ACCOMPAGNATI da un coro di figure femminili non irrilevanti, ma comunque secondarie in una storia essenzialmente «virile», che si interroga sull’incerta costruzione del ruolo maschile, quanto sull’omoerotismo inteso come libera circolazione del desiderio, emergono i protagonisti, ciascuno sigillato nelle sue private paranoie: il Nene Brignone, ragazzo borghese a caccia di fuggevoli incontri omosessuali, trasformato dal carcere in glaciale assassino; Malito, capobanda perfezionista che scompare senza lasciare traccia; il Cuervo Mereles, immerso nella serenità imperturbabile degli oppiacei; il commissario Silva, il cui metodo di indagine si identifica con la tortura e che si precipita in Uruguay per eliminare, insieme ai banditi, le possibili tracce dei loro mandanti; e poi la figura enigmatica e ammaliante del Gaucho Dorda, un campagnolo sfuggito al manicomio, con la testa piena di voci che non tacciono mai e lo inducono a compiere gesti (e delitti) inesplicabili, o a emettere folli sentenze dal sapore biblico.

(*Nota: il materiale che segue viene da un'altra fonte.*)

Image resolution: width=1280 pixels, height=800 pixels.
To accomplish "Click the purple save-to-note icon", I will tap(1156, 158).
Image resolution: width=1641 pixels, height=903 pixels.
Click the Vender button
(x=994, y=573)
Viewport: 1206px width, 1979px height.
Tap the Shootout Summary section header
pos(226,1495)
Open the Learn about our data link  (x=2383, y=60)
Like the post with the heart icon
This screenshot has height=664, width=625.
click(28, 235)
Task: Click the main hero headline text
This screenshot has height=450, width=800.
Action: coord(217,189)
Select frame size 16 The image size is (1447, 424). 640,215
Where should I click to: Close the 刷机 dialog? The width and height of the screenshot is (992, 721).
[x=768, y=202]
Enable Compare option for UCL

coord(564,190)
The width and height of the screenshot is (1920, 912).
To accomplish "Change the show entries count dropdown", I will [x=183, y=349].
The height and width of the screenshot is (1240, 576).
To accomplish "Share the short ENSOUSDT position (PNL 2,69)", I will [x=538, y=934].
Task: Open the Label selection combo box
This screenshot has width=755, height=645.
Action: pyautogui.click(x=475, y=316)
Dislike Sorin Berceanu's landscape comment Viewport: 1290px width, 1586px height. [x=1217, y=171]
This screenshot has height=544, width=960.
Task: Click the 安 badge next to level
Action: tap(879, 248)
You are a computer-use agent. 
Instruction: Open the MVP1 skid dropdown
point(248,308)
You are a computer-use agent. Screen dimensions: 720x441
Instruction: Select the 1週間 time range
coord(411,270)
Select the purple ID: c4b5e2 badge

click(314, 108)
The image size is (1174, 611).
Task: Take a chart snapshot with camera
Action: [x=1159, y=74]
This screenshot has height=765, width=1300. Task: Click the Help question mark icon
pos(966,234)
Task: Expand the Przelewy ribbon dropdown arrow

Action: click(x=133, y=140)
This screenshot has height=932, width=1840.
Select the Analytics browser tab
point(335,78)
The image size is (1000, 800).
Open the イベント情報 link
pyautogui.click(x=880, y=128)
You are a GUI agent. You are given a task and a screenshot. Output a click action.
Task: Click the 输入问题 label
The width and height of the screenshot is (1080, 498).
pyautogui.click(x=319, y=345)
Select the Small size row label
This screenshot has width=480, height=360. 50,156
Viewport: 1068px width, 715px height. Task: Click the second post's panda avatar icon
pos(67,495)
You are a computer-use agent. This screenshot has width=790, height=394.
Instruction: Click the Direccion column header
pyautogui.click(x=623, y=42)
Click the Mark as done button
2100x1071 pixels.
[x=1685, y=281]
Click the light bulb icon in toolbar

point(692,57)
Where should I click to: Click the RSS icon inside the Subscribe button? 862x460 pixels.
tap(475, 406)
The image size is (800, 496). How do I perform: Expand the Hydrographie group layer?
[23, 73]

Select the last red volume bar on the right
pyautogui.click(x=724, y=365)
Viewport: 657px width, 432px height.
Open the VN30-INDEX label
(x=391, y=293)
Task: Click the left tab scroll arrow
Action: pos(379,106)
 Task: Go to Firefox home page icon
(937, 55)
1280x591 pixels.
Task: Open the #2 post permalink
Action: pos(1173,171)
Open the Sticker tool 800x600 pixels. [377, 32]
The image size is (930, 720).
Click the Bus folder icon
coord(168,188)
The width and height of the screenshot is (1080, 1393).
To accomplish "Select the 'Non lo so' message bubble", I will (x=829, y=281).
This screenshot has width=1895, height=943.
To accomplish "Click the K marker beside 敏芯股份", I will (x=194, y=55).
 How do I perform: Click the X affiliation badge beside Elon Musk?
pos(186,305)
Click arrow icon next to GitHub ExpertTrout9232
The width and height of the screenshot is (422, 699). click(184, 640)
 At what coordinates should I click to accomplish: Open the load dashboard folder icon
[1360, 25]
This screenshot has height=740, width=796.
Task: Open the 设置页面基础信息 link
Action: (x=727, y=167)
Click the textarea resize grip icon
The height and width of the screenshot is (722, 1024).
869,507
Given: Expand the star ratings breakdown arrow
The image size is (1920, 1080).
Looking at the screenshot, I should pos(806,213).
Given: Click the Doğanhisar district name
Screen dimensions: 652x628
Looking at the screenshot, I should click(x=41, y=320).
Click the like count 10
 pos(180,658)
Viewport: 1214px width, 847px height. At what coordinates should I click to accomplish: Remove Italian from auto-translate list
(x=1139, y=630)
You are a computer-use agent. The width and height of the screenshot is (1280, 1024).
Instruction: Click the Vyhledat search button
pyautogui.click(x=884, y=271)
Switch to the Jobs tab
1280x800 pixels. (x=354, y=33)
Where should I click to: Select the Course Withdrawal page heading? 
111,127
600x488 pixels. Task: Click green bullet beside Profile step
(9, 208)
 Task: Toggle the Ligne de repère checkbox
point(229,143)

Nel finale, la scena gli appartiene per intero: il Cuervo e l’amatissimo Nene, suo «gemello» e occasionale amante, sono morti in una sorta di apocalisse bellica, rispondendo al fuoco incessante della polizia; poco prima della fine, inoltre, è Dorda ad avere l’idea di bruciare la montagna di soldi che li ha condotti fin lì e di lanciare le banconote in fiamme dalle finestre del Liberaij, su una folla esterrefatta e furibonda davanti all’olocausto di tanto «denaro innocente». Massacrato ma non arreso, il Gaucho verrà fatto prigioniero dopo aver recuperato memorie smarrite, parole non dette, immagini che gli restituiscono il passato (il suo e quello antico della pampa da cui proviene), e la storia «realmente accaduta» cederà così il posto al sogno, alla visione, a finzioni assolutamente reali.

ASSASSINI PRONTI a superare ogni limite, ossessionati dalla droga e dalla libertà totale e immediata offerta dal denaro, Dorda e i suoi compagni sembrano gli unici in grado di compiere un gesto sprezzante come quello di accendere un rogo che mette alla berlina i pilastri simbolici della società («Rapinare una banca è poco cosa al confronto di fondarne una», dice l’epigrafe brechtiana del romanzo).

E se il grandioso falò conclusivo, insieme alla decisione di resistere fino all’ultimo, dà alla storia una coloritura eroica, la caotica violenza dei fuorilegge e dei loro avversari sembra annunciarne un’altra, più pervasiva e «ordinata»: di lì a pochi mesi l’Argentina avrà un nuovo dittatore, Juan Carlos Onganía, che inaugurerà il suo regime con la feroce «notte dei lunghi bastoni». E poi il massacro di Ezeiza, José López Rega e la Triple A, la guerra sporca dei Generali… Piglia sapeva bene, nel raccontare quel «caso secondario e ormai dimenticato di cronaca nera», che stava prevedendo il passato e ricordando il futuro.